Pensant accepter la maladie grâce aux medicaments qui me tiennent en vie (merci aux chercheurs), il me semblait etre dans l'acceptation car pas d'effets secondaires, c'est avec cette fraicheur que je suis partis voir mes parents mais avec la boule au ventre tout de même, pour à 45 ans annoncer"enfin" à mes parents  que j'étais gay ( chose qui ne se doutais pas du tout). Ils l'ont bien pris, une formalité difficile à annoncer pour moi, une formalité pour plus leur mentir, pour plus me mentir,en vu de preparer le terrain pour dire: "coucou, je vous presente votre gendre :-) . La réaction la plus dure a encaisser à été celle de mon père : " A ça va !!!  Comme tu as maigri j'avais peur que tu nous annonces que tu sois malade, je me posais des questons", et lachement j'ai répondu : " Non, çà va !!! vous inquiétez pas, niveau santé je suis en pleine forme ". Acceptation, protection, déni ?

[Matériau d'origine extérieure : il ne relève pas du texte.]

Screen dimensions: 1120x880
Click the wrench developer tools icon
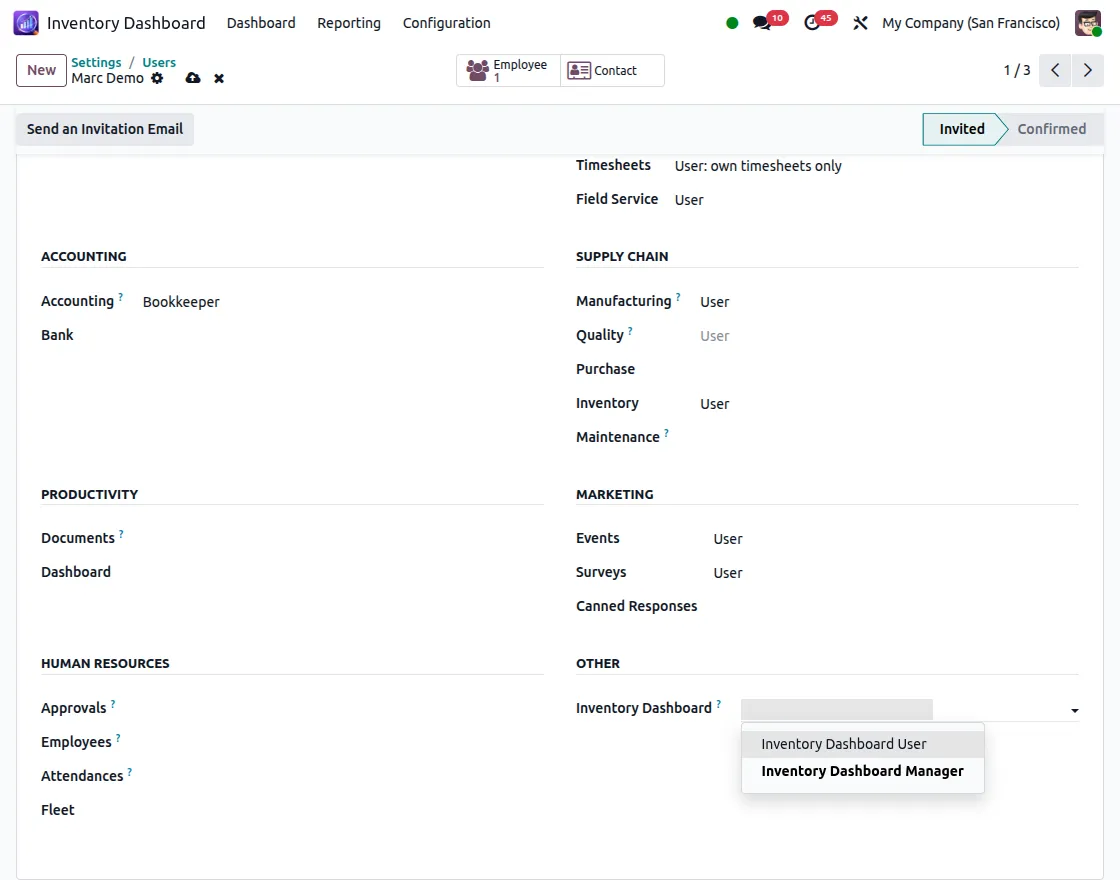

Quelques jours aprés, second coup de massue, rappel à l'ordre avec mon chéri à qui je dis que je veux reparler à mon infectio du fait de vouloir alléger eviplera ( dans un but de prendre moins de medoc, et au vu de toutes les personnes qui allégent avec eviplera) il me rappelle qu'il y a pas assez de recul et que le professeur reynes m'a bien préciser qu'avec un risque de duplication je ne pourrais plus suivre ce traitement si le vih deviens plus fort que le medoc et de me rappeller à l'ordre en me disant que si j'allège sans consentement medical, c'est préservatif obligatoire :"je ne prendrai pas de risque !!! Je te fais confiance sur ta prise de medocs et on se fait confiance mutuelle sur notre fidélité". Je prends conscience que je suis bien malade, je me réfugie dans ses bras tel un enfant bléssé et des larmes roulent sur mes joues, . Déni.

L'acceptation dans le déni peut etre dirai-je pour moi.